Ibarbuengoita percibió en el reclamo que Ángela pasaba por momentos difíciles. En el poco tiempo que tenía de tratarla llegó a conocer sus sentimientos gracias a sus recíprocas empatías a veces perfumadas con aroma de feromonas. Uno y otro se sentían atraídos pues, pero a la vez frustrados por no poder manifestarse el cariño que en vez de acercarlos parecía actuar como un obstáculo entre ellos y su misión. Se acercó a la mujer hasta tenerla al alcance para estrecharla y musitarle en la oreja sintiendo y haciéndola sentir el escalofrío que antecede al deseo sexual:

–Entiendo tu enojo, Ángela. Yo también estoy indignado conmigo mismo y con la vida, y me enerva la impotencia de no poder desarrollar la cura definitiva para nuestras enfermedades, en especial para la que te afecta. Sobre todo ahora que te encontré y descubrí que dentro del científico existe un hombre sediento de amor, no el familiar que me sobra sino el de la pasión que hace tiempo perdí. Mírame a los ojos –le dijo separando su cara con los dedos entrelazados en el cabello de su nuca. Tenemos el privilegio, Ángela, de conocer nuestro destino y la oportunidad de lograr que otros seres se amen y convivan como yo quisiera hacerlo contigo. Pero por desgracia sólo tenemos tiempo para cumplir el objetivo que tú me ayudaste a encontrar. Lo único que nos queda es esperar que la muerte sea un sueño y que ambos sigamos viviendo de otra forma; que nos encontremos en otra dimensión para tener oportunidad de reparar los daños que ocasionaron nuestras equivocaciones…
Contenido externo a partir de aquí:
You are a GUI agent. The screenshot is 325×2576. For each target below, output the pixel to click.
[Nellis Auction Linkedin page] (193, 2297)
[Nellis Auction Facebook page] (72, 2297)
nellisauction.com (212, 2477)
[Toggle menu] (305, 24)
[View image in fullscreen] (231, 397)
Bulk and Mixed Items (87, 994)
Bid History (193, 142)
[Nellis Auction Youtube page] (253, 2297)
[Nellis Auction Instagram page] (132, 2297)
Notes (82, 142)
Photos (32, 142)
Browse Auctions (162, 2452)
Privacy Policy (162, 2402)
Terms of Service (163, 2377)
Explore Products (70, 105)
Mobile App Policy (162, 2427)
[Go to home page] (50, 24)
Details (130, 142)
–Perdóname Rafael –dijo Ángela con la voz entrecortada por el nudo en la garganta que se dilató al escuchar a Ibarbuengoitia. Sólo pudo mirarlo para hacerle una seña con el dedo indicándole que callara, que ya no dijera nada. Cambiemos de tema –balbuceó–, ¿quieres que te prepare un café?

–Lo tengo prohibido por el médico porque causa gastritis…

Con esta broma se rompió la tensión y ambos salieron a, dijo la mujer, “tomar un poco de oxígeno mezclado con monóxido de carbono”: –¡Es el alimento de los mutantes que vivimos en la ciudad de México! –gritó Rafael aspirando una bocanada de aire mientras abrazaba a Ángela. 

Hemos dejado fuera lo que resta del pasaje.